Fig. 3.

Loss of SmD1 abolishes siRISC assembly. (A) Cytoplasmic lysates from various knockdown cells (Top) were incubated with a synthetic siRNA duplex. The slicer activity of the resulting siRISC was measured as cleavage of the cap-radiolabeled target mRNA. (B) The slicer activity of the siRISC assembled in lysates from various knockdown cells (Bottom) was quantified (n ≥ 3). (C) Minimal RISC was immunopurified from Flag–AGO2 cell lysates using Flag-agarose beads. Purified minimal RISC was then incubated with lysates from control or SmD1-knockdown cells in the presence of an siRNA duplex radiolabeled on the guide strand.
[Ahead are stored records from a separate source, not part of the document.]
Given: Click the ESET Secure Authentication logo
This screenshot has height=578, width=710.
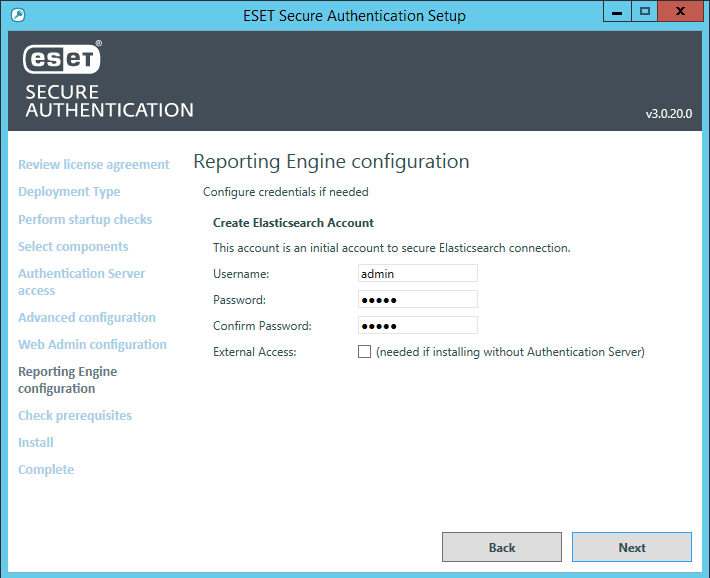Looking at the screenshot, I should click(108, 81).
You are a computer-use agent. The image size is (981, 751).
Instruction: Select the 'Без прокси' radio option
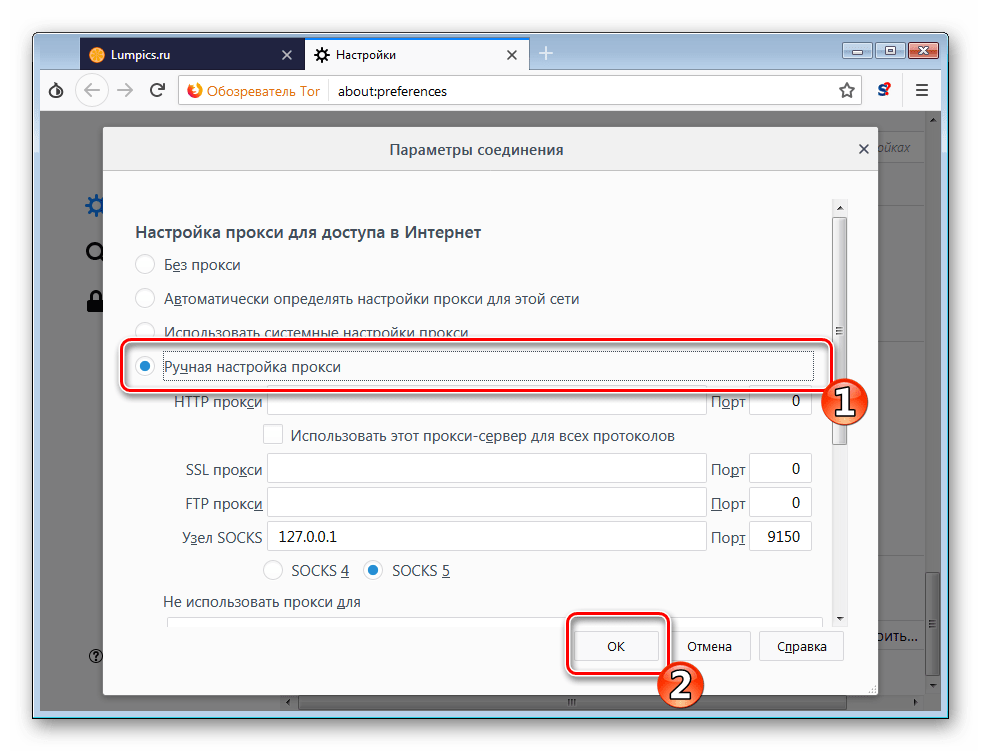(x=145, y=265)
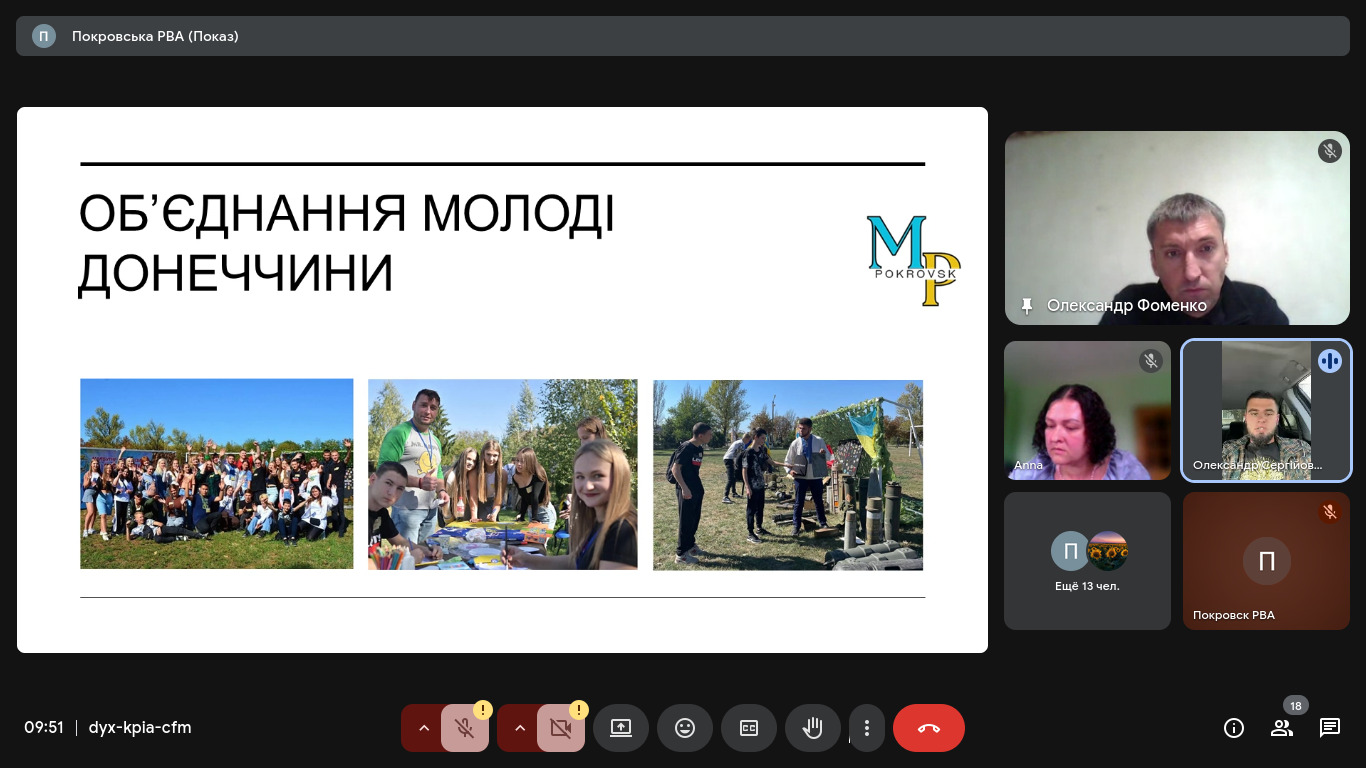Click the group photo on the slide
The width and height of the screenshot is (1366, 768).
click(217, 474)
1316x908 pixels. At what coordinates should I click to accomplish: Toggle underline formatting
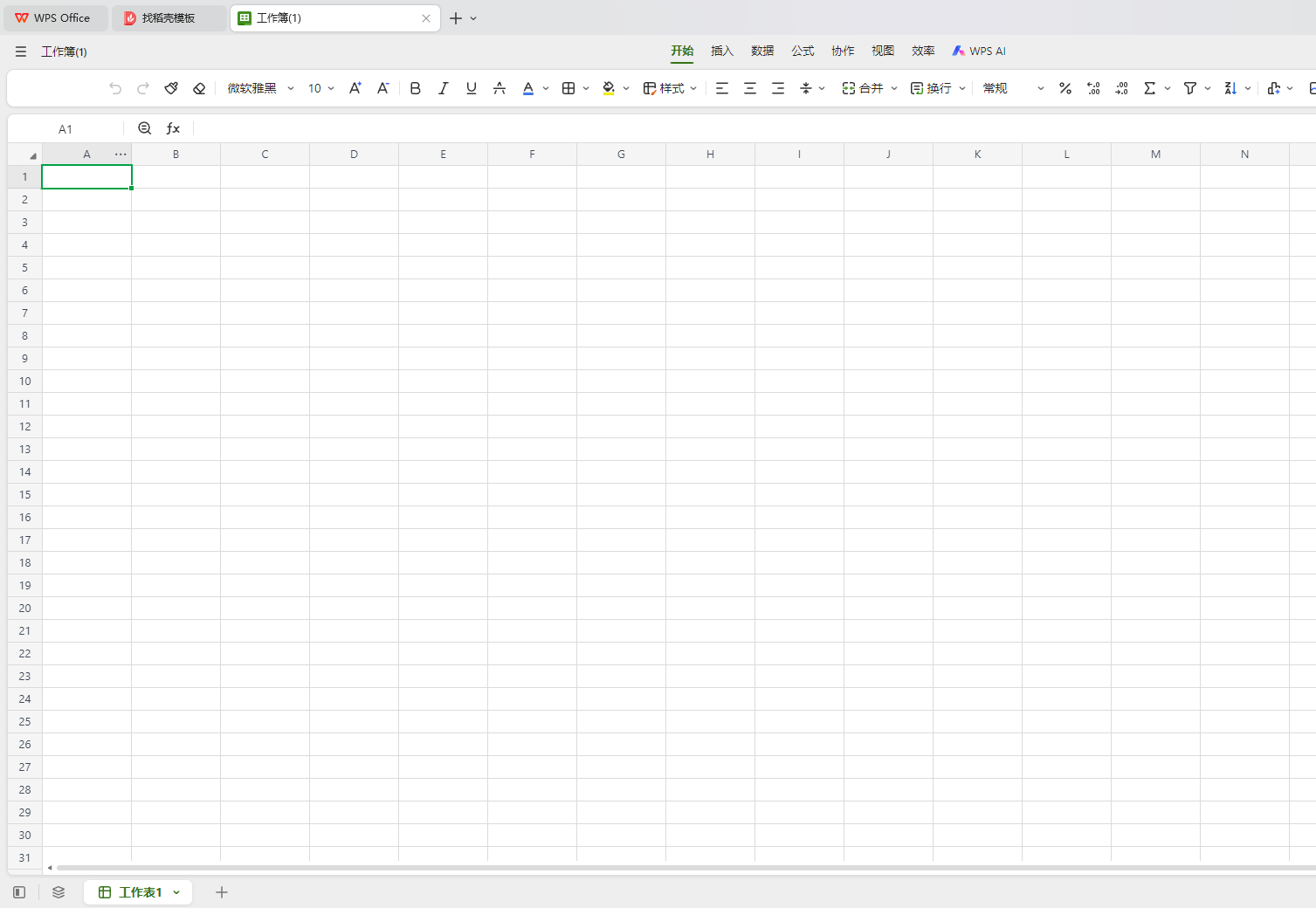pos(471,88)
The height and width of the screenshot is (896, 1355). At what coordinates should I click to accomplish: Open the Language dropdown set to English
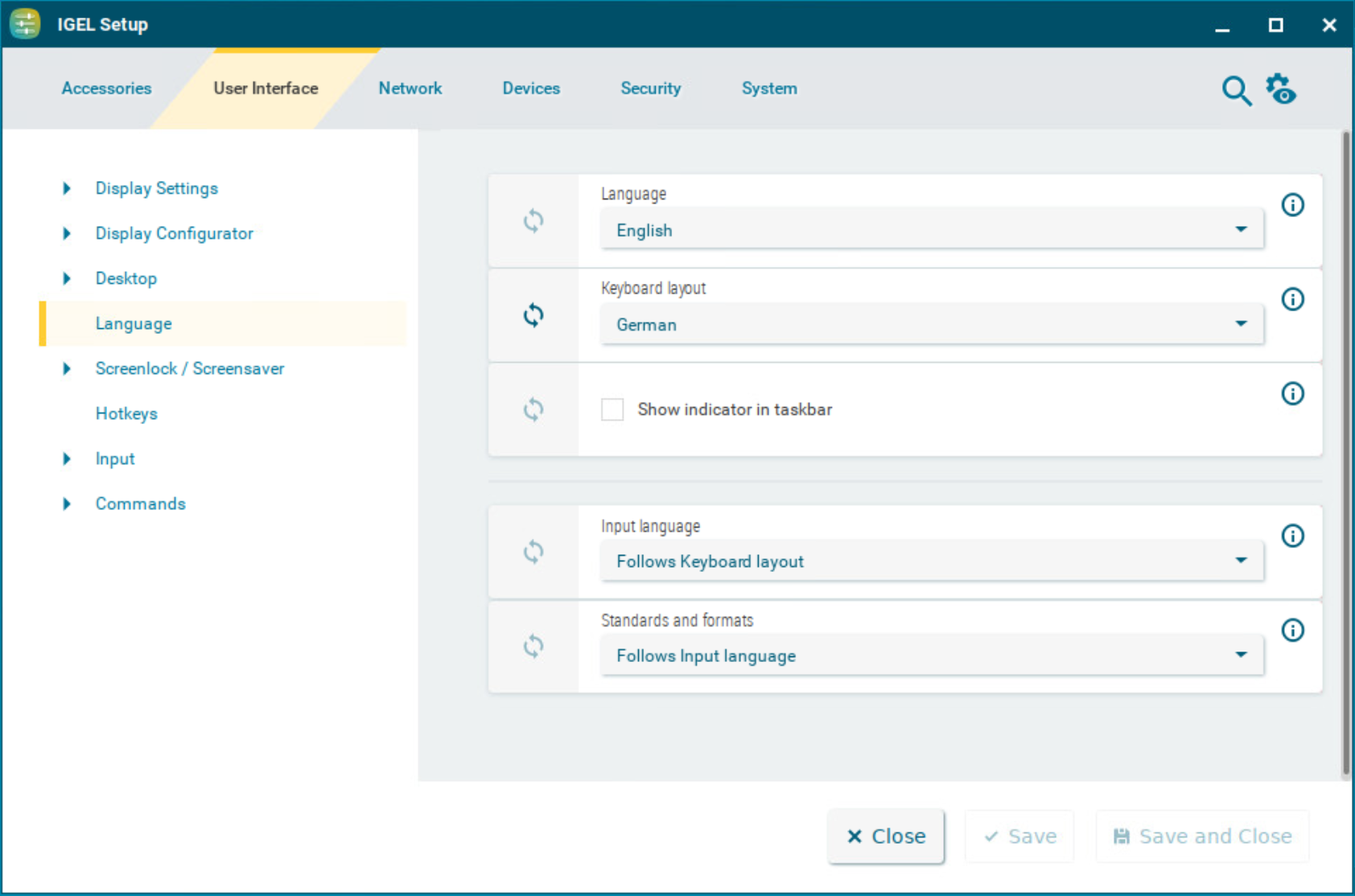(x=931, y=230)
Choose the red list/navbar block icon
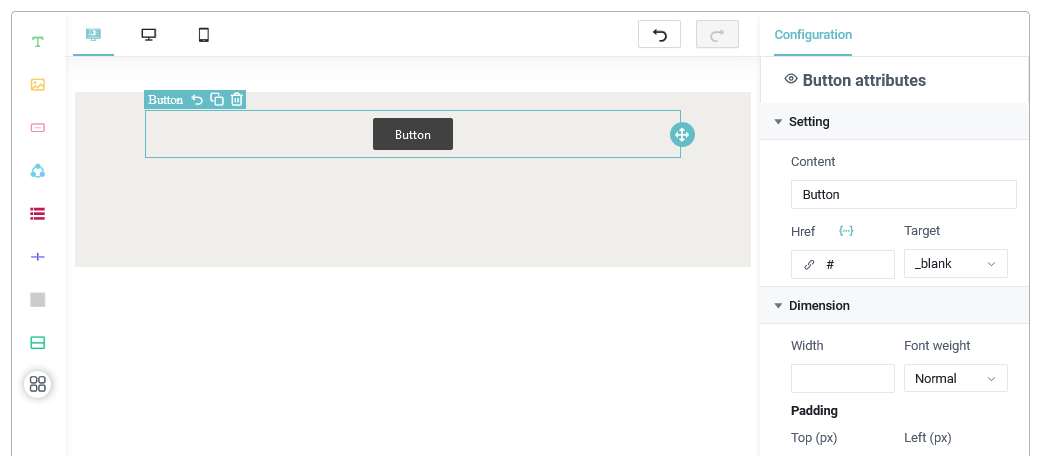 38,214
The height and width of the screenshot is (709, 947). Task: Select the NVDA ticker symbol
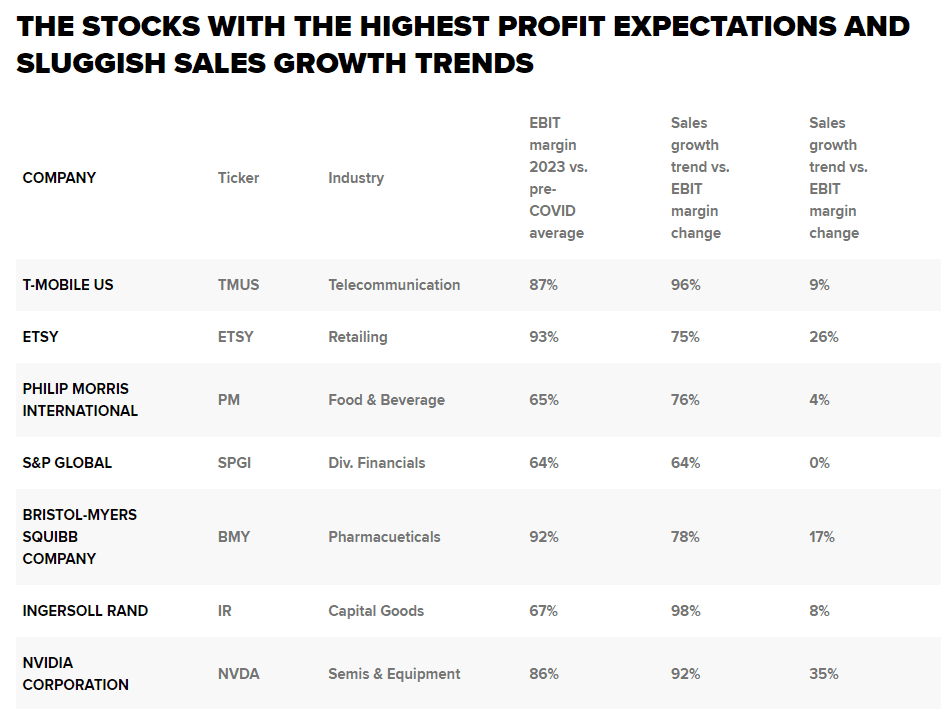point(238,674)
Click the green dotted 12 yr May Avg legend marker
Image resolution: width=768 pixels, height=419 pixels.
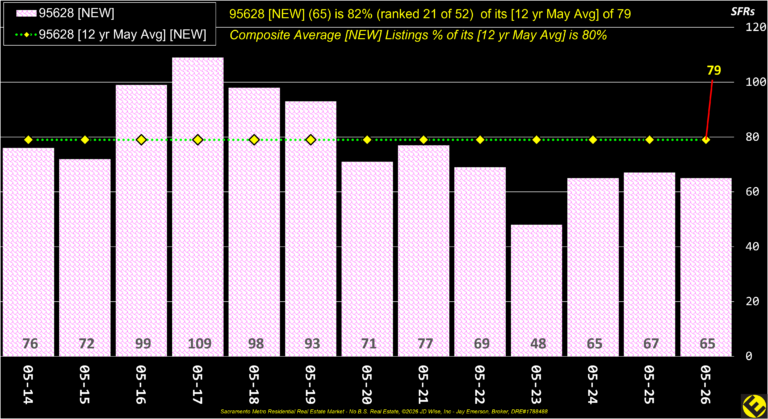[x=26, y=35]
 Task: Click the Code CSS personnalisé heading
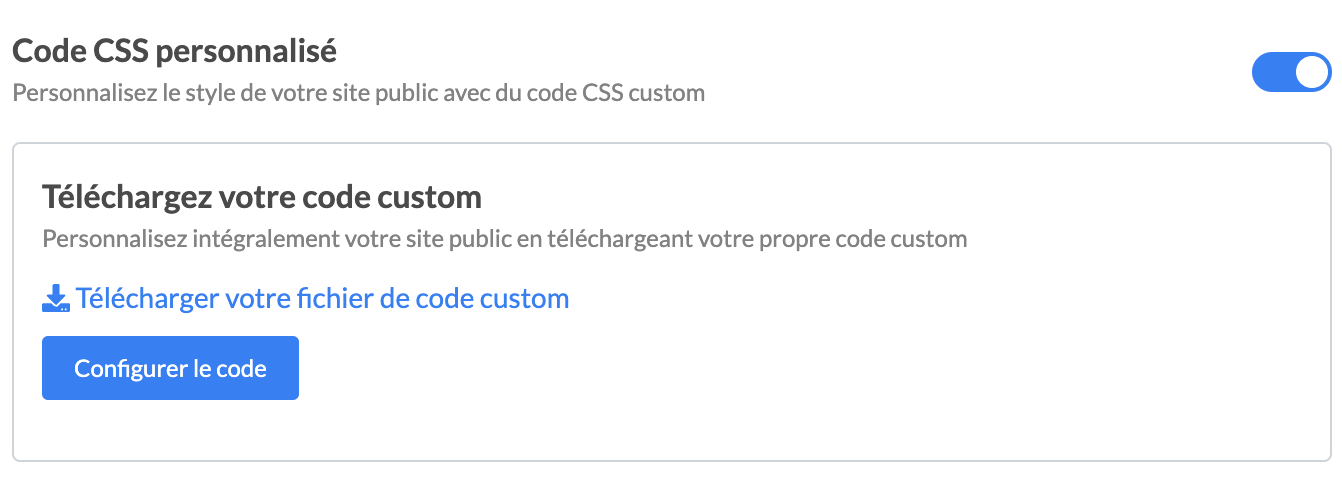click(174, 50)
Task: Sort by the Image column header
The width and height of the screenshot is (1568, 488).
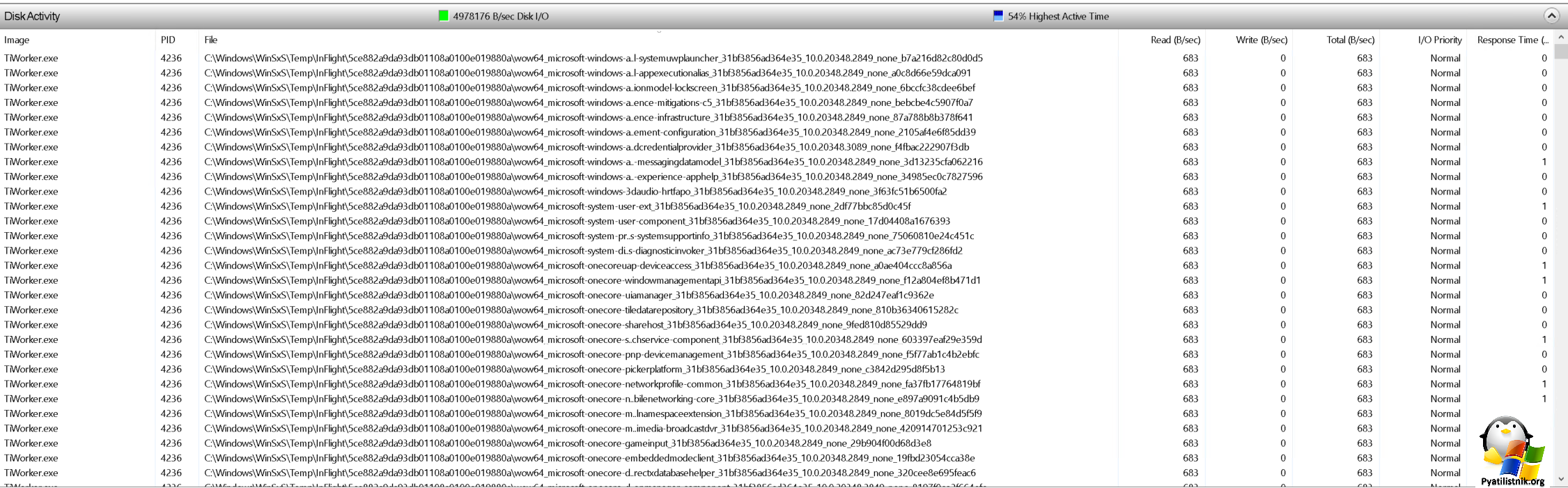Action: coord(17,40)
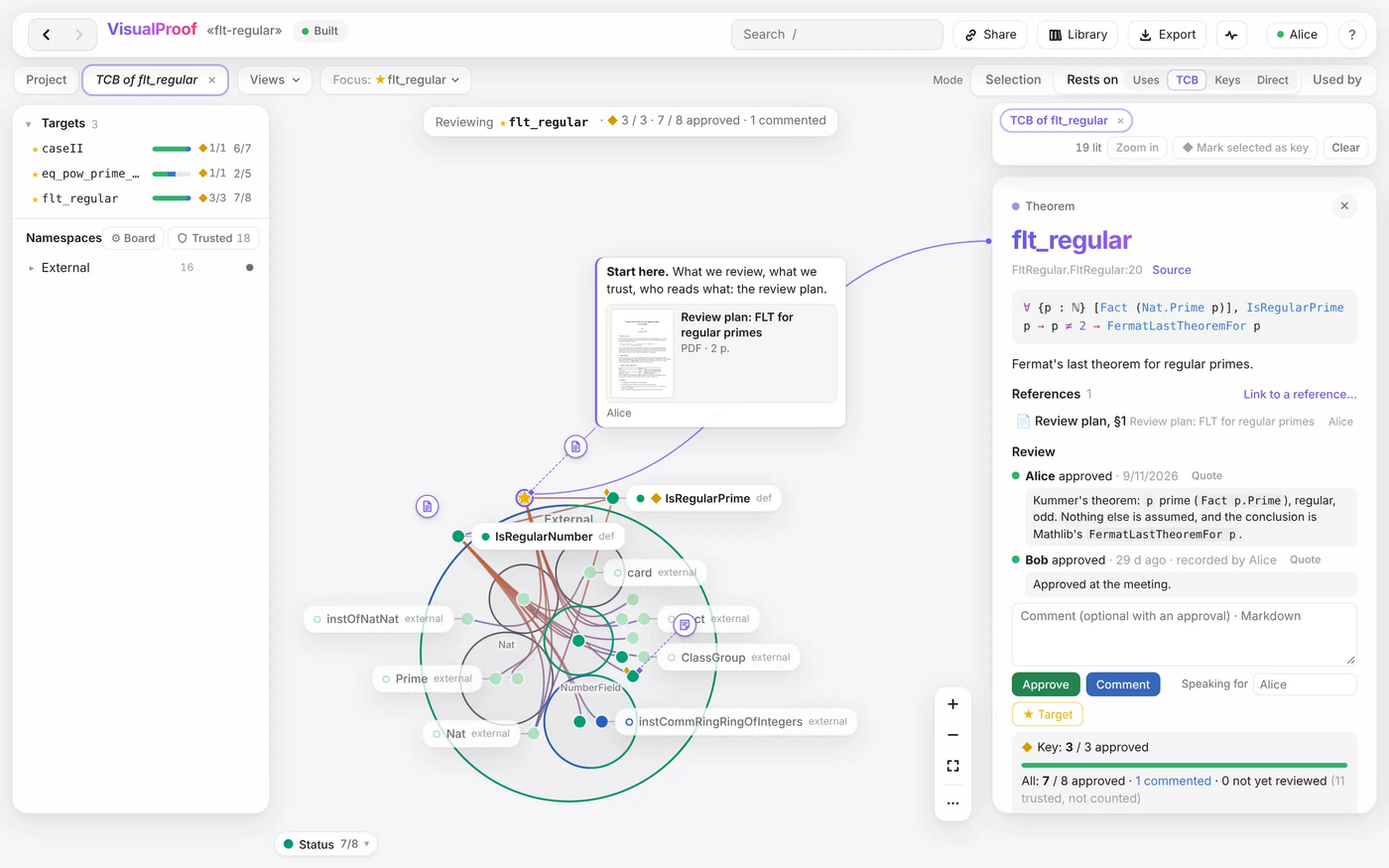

AGO2-bound RNAs were extracted from the beads and resolved by denaturing urea-PAGE. (D) siRNA duplex loading was quantified as the amount of radiolabeled siRNA guide strand recovered from the AGO2 siRISC assembled in lysates from various knockdown cells (n = 3). (E) siRNA duplex unwinding was measured as in C except that an excess of unlabeled guide siRNA strand was added to the reaction and AGO2-associated RNAs were resolved by native PAGE to separate ds-siRNAs and ss-siRNAs. The unwinding index was calculated and is shown at the bottom. A representative image from two independent experiments is shown. (F) Passenger-strand nicking was measured as described in C except that the siRNA duplex was radiolabeled on the passenger strand and an excess of 2′-O-methylated oligo complementary to the passenger strand was added. RNAs were extracted from the reaction mixture and resolved by denaturing urea-PAGE. (G) The passenger-strand nicking activity of lysates from various knockdown cells (Bottom) was quantified. Data are shown as mean + SEM in B, D, and G. ***P < 0.001; n.s., nonsignificant.